▶ **GIVEN INSTRUCTION**:
Which lines of the material below contain the string "Tinder", with uppercase and lowercase letters matching? Pick out each such line and copy it whole.

· · · · · · ·

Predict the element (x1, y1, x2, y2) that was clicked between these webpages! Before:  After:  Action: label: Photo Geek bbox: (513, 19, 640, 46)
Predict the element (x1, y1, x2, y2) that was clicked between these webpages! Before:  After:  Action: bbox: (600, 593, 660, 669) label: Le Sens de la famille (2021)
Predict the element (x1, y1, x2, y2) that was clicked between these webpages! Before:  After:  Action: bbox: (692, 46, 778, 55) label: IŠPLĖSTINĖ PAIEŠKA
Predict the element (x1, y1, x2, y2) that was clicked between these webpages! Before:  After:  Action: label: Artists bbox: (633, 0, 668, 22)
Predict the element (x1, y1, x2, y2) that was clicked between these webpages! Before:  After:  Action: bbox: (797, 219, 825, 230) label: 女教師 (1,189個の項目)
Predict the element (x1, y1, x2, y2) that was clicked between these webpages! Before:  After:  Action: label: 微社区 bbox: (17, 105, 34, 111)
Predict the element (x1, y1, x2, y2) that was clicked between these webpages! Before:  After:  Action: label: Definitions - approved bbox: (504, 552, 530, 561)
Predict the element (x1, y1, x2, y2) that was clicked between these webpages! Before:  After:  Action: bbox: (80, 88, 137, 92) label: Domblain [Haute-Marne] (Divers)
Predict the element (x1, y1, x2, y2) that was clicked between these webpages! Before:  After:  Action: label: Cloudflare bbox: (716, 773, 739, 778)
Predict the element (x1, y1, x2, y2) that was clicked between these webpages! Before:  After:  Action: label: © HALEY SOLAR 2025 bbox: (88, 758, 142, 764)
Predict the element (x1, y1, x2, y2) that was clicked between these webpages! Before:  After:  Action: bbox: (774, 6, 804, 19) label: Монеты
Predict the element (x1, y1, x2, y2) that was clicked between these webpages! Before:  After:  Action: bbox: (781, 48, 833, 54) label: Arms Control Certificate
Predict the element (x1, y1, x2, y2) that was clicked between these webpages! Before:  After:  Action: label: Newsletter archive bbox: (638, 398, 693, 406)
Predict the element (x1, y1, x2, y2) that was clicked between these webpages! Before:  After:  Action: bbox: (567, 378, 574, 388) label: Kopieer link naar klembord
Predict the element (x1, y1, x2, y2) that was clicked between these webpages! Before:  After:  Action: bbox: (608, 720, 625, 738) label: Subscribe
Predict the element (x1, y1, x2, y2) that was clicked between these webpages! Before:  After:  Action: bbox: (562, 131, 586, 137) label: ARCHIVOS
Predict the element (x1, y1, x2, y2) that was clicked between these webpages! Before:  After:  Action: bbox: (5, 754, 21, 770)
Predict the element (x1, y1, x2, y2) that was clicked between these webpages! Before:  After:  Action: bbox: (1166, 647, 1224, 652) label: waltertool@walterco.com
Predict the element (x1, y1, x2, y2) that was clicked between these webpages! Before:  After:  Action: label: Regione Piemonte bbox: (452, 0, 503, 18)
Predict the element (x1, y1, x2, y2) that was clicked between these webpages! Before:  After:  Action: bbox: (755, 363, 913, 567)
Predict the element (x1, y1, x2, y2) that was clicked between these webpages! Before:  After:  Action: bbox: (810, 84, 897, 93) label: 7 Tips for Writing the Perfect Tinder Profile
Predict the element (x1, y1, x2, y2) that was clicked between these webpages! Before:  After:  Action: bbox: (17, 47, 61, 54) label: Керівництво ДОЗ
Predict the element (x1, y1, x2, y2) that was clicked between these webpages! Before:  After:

· · · · · · ·

▶ **RESULT OF THE EXERCISE**:
Predict the element (x1, y1, x2, y2) that was clicked between these webpages! Before:  After:  Action: bbox: (810, 84, 897, 93) label: 7 Tips for Writing the Perfect Tinder Profile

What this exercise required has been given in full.